When Julie Moreno arrived at Texas A&M University as a first-generation student in 2000, she wanted to work in veterinary medicine. But the opportunity to work in a research laboratory during her time as an undergraduate ignited her passion for science and changed the course of her life. “Before that, I was never exposed to research,” said Moreno. “I didn’t even know it was an option.”
Once she had discovered this career path, she never looked back.
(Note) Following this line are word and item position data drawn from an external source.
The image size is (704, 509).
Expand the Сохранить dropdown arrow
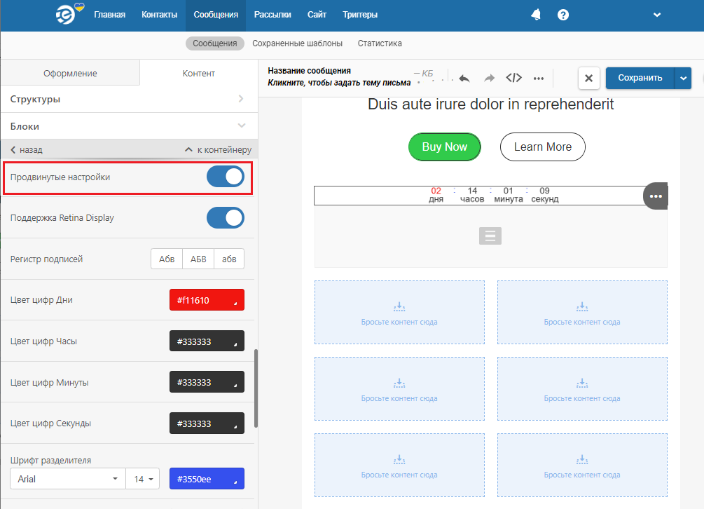point(683,78)
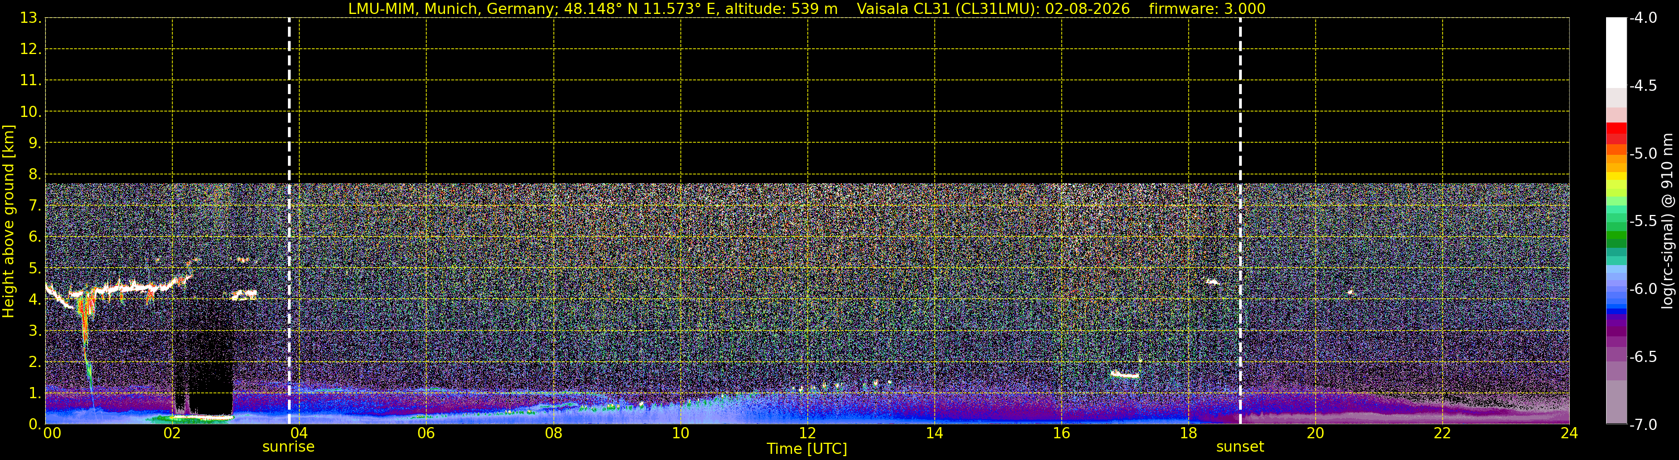Click the 8 km tick on the height axis

pyautogui.click(x=34, y=175)
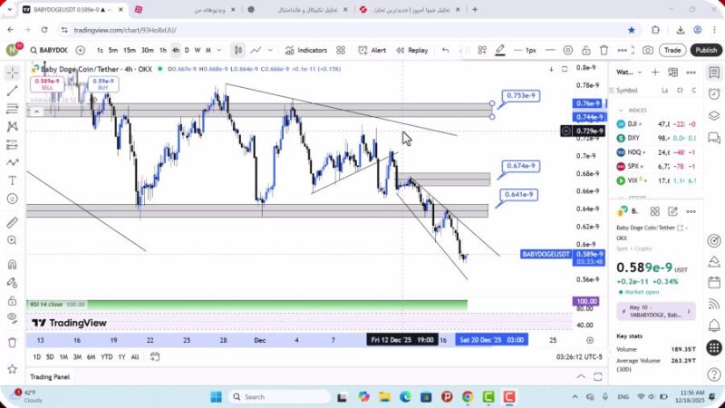
Task: Select the Text drawing tool
Action: (12, 180)
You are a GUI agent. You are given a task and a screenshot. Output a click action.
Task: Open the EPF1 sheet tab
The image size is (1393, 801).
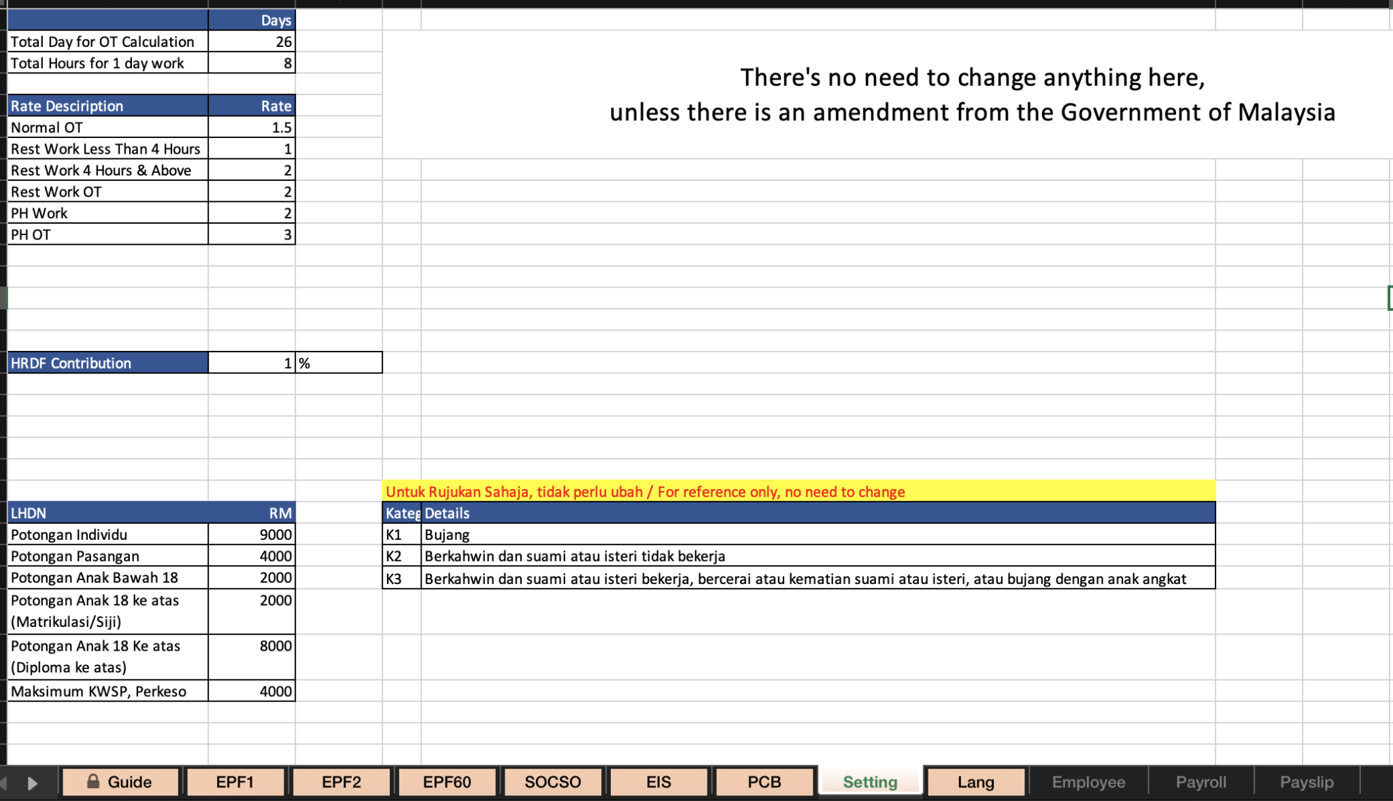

After completing her undergraduate degree, she applied to a PhD program at Colorado State University (CSU), where her interest in neuroscience began to blossom. “I love the brain,” she enthused. “It’s super exciting because there’s so many unknowns—like a big puzzle that we haven’t figured out yet.”
In her graduate work, Moreno investigated the neurotoxic effects of manganese exposure on brain development, exploring the roles of glial cells and neuroinflammatory pathways in mediating these effects and identifying estrogen as a potential protective factor.1,2 She impressed fellow lab members, including Katriana Popichak, an undergraduate researcher at the time, with her dedication to her research as well as her unflagging commitment to helping others.
I love the brain…It’s super exciting because there’s so many unknowns—like a big puzzle that we haven’t figured out yet.
—Julie Moreno, Colorado State University
Popichak, who now studies neuroinflammation and glial cell biology at CSU, said that Moreno played an important role in shaping her career. “She did amazing work,” said Popichak. “She was always so kind, and she really took me under her wing.”
After earning her doctorate, Moreno pursued a fellowship at the Medical Research Council Toxicology Unit with neuroscientist Giovanna Mallucci, where she was introduced to the fascinating field of prions. Prion diseases are characterized by abnormal folding of the host’s naturally-occurring prion protein, leading to rapid neurodegeneration. They can be genetic, sporadic—without known cause—or acquired, in which exposure to abnormal prion protein induces misfolding of the host’s own normal prion proteins.
While prion disorders like Creutzfeldt-Jakob disease are vanishingly rare in humans, studying these conditions could provide important insights into more common diseases that involve protein misfolding and neurodegeneration.
“What’s so cool about prions is that we’re able to address questions that we’re unable to address using mouse models of Alzheimer’s or Parkinson’s disease,” said Moreno. This is because mouse models of these neurodegenerative diseases usually involve genetic modification—overexpression or mutation of one gene (or set of genes) that mimics some of the underlying pathophysiology. While genetic factors can increase or decrease the risk of common neurodegenerative diseases in people, it is very rare for them to be genetically determined; for example, less than one percent of Alzheimer’s disease cases can be directly attributed to single gene mutations.3
A mouse that has been dosed with infectious prions on the other hand, is not really a model—it actually has prion disease, said Moreno. “They aren’t genetically modified to get the disease, which allows us to watch how this neurodegenerative disease naturally progresses, which is something we can’t do very well in these other laboratory models, although people are getting better at it.”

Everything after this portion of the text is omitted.